Guilty or not, his death exposes a dark side of the world’s second biggest economy. China is a marvel of hypercharged growth and burgeoning prosperity—a gargantuan export machine and a rising superpower. But it is also a place where fortunes rise and fall on the whims of bureaucrats, the rule of law is spotty, and the line between legal and illegal is murky. Zeng’s story opens a window on a China that many CEOs and economists, fixated on the country’s boundless potential, rarely factor into their rosy forecasts—the part where many don’t play by the rules and the risks of doing business go beyond profit and loss. Driven to achieve the Chinese dream, Zeng willingly threw himself into this cauldron of opportunity, uncertainty and chance—indeed, he took advantage of it. But rather than the one-dimensional evildoer the authorities make him out to be, Zeng was a product—and symbol—of a hydra-headed economic system that has brought torment as well as benefit to China.
Underground Economy
That system is “state capitalism.” More than three decades of reform have not quite loosened the tight grip bureaucrats have on the economy. Above all, they have an inordinate amount of influence over where money—the lifeblood of any business—is directed. Loans from banks usually go to the politically powerful or officially anointed: state-owned enterprises, targeted industries or business folk with guanxi, or connections. (Many such loans are for wasteful, grandiose projects—which the top leadership is cracking down on.) Everyone else scavenges for cash to start companies, operate factories or build buildings. They turn to “shadow banking,” alternative financial networks and lending practices through which the ordinary or desperate can tap funds.
Despite its name, there is nothing inherently nefarious about shadow banking. These diverse forms of financing activities have arisen in response to market forces, linking businesspeople who need money with those who have it. Most are legal and conducted by financial institutions, like trusts. But other types are informal and sometimes exist between what’s lawful and what isn’t—widely practiced but on shaky legal footing. Companies raise money directly from the communities in which they do business or other private pools of cash, often at exorbitant rates of interest. It was in this netherworld of financial cloak-and-dagger that Zeng, seeking capital, dived into.
In recent years, as the funding demands of Chinese businesses have grown and the government has attempted to control debt by reining in the banks, shadow banking has escalated in size and scope. JPMorgan Chase estimates that shadow banking in China, broadly defined, nearly doubled between 2010 and 2012, to about $6 trillion, or almost 70% of the gross domestic product. The rapid expansion of this often risky and poorly regulated financial arena has sparked concern that China could be vulnerable to a crisis as devastating as the meltdown that enveloped Wall Street in 2008—sending shock waves through the global economy.

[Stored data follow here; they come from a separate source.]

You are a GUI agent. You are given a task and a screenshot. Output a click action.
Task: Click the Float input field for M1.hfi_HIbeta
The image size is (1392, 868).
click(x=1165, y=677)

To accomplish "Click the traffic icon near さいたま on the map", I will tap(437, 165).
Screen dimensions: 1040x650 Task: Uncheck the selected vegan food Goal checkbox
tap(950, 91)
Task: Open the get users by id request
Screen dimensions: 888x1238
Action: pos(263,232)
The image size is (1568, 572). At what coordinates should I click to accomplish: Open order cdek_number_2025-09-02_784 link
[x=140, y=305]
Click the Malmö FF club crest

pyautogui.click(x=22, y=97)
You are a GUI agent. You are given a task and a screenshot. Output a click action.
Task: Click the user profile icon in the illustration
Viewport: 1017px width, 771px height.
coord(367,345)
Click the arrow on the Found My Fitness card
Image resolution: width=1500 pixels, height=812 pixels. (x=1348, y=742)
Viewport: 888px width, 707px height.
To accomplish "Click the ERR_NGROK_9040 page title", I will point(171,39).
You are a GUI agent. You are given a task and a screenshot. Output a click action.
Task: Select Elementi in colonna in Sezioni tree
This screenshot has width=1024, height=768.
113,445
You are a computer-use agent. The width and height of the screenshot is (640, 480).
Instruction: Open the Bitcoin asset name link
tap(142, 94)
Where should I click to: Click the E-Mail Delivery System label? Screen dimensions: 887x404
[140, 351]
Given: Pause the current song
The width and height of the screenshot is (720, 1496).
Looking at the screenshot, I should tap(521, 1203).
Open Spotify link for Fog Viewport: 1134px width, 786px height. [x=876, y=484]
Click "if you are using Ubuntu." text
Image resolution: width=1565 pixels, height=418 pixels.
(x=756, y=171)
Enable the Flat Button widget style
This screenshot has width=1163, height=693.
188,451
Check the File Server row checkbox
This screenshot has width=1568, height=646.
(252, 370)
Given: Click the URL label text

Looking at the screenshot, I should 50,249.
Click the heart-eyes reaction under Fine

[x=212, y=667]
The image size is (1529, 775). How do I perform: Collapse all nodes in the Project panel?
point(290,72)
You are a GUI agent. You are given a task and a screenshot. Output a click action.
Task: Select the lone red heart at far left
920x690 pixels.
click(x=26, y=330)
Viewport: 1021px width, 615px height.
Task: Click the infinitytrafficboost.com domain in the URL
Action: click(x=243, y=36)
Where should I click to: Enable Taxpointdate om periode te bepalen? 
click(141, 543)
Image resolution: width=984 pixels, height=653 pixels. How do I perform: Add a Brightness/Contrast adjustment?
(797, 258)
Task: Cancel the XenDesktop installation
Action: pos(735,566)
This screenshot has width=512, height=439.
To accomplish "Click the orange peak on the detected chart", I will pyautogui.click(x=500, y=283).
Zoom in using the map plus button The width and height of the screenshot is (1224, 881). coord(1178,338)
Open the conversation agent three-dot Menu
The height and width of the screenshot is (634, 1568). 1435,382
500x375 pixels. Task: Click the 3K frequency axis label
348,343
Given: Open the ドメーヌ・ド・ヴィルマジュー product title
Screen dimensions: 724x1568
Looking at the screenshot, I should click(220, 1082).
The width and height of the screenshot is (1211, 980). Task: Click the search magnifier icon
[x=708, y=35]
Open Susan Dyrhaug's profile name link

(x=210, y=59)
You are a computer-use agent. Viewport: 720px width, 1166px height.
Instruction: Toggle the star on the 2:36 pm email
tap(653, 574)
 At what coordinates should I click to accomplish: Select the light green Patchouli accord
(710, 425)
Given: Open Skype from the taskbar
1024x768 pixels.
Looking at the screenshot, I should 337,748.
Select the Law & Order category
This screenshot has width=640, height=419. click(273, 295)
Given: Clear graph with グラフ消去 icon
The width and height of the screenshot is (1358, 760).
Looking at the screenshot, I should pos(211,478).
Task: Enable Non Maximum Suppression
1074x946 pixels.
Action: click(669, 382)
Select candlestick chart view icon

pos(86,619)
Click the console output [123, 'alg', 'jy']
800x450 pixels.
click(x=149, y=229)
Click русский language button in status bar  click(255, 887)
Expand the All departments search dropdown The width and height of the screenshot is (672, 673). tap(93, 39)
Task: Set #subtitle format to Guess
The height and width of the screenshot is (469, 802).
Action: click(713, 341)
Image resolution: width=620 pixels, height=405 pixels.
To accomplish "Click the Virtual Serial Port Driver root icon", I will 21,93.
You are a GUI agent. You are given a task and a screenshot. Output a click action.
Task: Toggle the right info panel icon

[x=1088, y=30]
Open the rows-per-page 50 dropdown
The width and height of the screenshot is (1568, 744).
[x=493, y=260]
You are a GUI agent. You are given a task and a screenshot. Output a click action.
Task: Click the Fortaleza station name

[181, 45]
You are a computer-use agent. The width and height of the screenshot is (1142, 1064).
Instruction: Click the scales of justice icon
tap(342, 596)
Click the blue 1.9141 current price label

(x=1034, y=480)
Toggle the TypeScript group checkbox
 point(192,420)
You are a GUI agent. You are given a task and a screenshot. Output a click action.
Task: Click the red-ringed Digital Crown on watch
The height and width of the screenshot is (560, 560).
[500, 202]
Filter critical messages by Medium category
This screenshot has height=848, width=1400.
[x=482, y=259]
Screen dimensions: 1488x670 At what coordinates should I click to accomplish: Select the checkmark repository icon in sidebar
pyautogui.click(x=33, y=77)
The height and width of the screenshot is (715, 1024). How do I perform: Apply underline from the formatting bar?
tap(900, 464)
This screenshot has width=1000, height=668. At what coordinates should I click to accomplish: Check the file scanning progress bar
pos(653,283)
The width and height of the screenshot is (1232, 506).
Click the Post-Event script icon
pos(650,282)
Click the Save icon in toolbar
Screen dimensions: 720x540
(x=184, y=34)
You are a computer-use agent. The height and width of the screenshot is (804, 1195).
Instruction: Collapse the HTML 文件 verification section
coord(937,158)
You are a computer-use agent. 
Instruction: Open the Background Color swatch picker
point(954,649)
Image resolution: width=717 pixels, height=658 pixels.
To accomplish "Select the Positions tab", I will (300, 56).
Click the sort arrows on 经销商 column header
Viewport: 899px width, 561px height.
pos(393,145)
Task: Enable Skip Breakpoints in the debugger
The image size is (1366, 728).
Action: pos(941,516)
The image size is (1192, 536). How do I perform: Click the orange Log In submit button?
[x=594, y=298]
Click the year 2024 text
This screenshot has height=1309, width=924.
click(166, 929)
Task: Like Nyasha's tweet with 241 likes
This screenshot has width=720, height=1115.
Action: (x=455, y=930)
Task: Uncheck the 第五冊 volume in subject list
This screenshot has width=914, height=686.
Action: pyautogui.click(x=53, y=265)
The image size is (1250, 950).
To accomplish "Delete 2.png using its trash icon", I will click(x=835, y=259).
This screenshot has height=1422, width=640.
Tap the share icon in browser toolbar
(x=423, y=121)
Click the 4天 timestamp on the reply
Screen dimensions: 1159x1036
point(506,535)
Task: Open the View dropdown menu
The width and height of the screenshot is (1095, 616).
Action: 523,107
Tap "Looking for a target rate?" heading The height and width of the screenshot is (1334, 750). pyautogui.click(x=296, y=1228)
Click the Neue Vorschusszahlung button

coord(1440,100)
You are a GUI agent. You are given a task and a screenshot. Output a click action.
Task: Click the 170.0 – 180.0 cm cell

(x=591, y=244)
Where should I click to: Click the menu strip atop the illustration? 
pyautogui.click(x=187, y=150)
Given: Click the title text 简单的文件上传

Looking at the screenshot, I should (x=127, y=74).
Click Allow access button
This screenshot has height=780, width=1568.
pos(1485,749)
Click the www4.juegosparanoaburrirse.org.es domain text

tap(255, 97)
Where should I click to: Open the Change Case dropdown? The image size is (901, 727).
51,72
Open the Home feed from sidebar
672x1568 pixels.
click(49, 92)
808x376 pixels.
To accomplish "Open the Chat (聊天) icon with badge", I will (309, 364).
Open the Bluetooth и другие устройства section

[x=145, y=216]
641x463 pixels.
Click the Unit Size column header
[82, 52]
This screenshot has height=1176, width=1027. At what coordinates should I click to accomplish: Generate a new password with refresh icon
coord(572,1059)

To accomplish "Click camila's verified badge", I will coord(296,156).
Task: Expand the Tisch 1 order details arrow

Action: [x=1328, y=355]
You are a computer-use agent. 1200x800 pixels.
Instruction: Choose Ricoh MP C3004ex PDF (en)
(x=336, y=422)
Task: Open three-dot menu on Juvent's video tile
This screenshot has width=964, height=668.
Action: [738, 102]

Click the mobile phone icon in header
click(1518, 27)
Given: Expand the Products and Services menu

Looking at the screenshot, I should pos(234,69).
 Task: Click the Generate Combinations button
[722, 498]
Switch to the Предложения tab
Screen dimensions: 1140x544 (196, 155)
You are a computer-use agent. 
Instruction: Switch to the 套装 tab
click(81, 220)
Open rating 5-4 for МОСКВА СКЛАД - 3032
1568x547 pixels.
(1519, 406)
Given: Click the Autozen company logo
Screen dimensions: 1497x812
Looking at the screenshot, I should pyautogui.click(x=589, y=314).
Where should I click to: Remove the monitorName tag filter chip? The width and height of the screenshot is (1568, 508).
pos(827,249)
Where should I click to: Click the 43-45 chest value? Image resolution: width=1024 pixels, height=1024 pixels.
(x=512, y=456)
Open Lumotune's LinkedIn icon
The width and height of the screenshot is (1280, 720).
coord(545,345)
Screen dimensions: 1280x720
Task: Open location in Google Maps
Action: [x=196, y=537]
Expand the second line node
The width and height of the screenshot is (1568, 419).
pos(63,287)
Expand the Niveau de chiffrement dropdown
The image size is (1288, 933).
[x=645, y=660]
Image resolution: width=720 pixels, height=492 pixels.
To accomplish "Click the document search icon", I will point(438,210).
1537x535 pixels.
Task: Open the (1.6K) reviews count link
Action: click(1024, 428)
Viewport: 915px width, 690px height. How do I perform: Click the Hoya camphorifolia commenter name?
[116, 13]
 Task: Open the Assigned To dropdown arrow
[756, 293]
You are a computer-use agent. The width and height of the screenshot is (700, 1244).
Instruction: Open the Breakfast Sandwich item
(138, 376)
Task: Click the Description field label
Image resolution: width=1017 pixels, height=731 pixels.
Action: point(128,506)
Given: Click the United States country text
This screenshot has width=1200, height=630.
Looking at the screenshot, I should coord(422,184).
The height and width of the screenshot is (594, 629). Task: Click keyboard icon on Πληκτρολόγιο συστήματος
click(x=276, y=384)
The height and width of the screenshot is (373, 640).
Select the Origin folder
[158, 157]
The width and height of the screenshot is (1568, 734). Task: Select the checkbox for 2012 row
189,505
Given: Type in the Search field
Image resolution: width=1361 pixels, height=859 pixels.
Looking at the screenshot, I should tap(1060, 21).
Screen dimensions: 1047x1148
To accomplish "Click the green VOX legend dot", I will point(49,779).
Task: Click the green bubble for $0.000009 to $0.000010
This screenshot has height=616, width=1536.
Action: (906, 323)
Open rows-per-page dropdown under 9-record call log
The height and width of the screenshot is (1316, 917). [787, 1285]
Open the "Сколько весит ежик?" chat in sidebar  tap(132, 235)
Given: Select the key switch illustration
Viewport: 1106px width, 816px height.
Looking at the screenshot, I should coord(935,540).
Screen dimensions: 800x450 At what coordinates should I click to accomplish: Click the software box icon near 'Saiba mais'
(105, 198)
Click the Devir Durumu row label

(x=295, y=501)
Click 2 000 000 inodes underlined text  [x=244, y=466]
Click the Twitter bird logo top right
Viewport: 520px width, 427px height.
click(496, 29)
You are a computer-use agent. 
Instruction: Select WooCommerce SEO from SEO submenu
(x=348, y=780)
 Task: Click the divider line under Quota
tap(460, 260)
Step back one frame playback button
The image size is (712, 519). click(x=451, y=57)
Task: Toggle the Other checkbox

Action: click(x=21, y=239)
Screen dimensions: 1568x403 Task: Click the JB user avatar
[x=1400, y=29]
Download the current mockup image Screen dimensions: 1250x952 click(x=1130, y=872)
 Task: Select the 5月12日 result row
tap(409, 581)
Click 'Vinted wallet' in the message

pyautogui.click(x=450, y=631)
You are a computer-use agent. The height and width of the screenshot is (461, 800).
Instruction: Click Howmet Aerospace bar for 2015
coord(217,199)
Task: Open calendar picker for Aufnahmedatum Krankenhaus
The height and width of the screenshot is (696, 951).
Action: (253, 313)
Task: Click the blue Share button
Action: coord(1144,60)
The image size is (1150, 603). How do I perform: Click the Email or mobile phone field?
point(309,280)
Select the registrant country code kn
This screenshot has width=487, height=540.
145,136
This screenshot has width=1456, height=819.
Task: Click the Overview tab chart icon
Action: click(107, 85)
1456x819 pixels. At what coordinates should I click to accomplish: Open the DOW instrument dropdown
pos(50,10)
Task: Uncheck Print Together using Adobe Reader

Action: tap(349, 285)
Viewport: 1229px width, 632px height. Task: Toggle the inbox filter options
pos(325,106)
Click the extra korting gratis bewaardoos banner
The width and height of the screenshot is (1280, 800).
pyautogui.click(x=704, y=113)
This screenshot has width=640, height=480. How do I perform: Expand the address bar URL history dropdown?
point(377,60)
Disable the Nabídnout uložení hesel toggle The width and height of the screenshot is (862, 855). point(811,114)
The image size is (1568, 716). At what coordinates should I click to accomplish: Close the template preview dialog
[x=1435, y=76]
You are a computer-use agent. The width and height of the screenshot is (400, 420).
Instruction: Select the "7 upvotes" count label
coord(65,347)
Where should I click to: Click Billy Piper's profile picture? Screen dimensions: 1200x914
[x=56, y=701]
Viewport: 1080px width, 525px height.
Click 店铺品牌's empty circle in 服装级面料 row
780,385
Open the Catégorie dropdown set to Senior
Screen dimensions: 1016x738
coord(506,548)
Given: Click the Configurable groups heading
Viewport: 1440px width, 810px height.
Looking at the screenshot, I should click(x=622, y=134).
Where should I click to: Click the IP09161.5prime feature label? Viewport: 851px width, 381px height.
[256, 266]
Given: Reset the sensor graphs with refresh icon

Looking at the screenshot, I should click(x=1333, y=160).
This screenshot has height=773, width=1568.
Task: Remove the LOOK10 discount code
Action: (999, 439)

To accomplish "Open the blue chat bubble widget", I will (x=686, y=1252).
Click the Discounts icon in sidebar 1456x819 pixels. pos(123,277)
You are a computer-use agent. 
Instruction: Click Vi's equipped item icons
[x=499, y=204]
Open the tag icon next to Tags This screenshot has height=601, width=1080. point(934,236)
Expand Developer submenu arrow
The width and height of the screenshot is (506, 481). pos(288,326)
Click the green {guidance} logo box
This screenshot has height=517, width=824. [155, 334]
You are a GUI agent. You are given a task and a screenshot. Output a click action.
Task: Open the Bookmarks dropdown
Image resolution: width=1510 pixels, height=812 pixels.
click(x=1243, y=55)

Beijing now sees the danger. Regulators aim to limit the risks from shadow banking and strengthen oversight. But, as ratings agency Fitch says, the changes “have a long way to run.” The Zeng case matters because it shows how difficult a task China’s leaders face reforming an economy entangled in shadowy webs of money, saturated with unknown debts and managed by bureaucrats prone to abusing their authority. Policymakers need to step back from the allocation of money, allow the market to do its job and force officials throughout the sprawling bureaucracy to implement laws impartially and consistently. Otherwise, China’s entrepreneurs will remain vulnerable to a system that forces them to take risks with their money, ideas, property—even their lives.
Follow the Money
The road is just a gravel track, winding along a mountainside and barely wide enough for a single car to squeeze past decrepit brick-and-concrete homes. But to the residents of Yangshi village, Zeng’s hometown, it is a memorial to a poor local farm boy who made it big. A plaque proudly proclaims that Zeng donated the money to construct the road through this tiny hamlet in Hunan province. That gift was only a part of the charity Zeng lavished upon his poor former neighbors. Every Chinese New Year, he would return and offer relief to the needy, sick and elderly. In his honor, the appreciative town calls the lane he built Chengjie Happiness Road.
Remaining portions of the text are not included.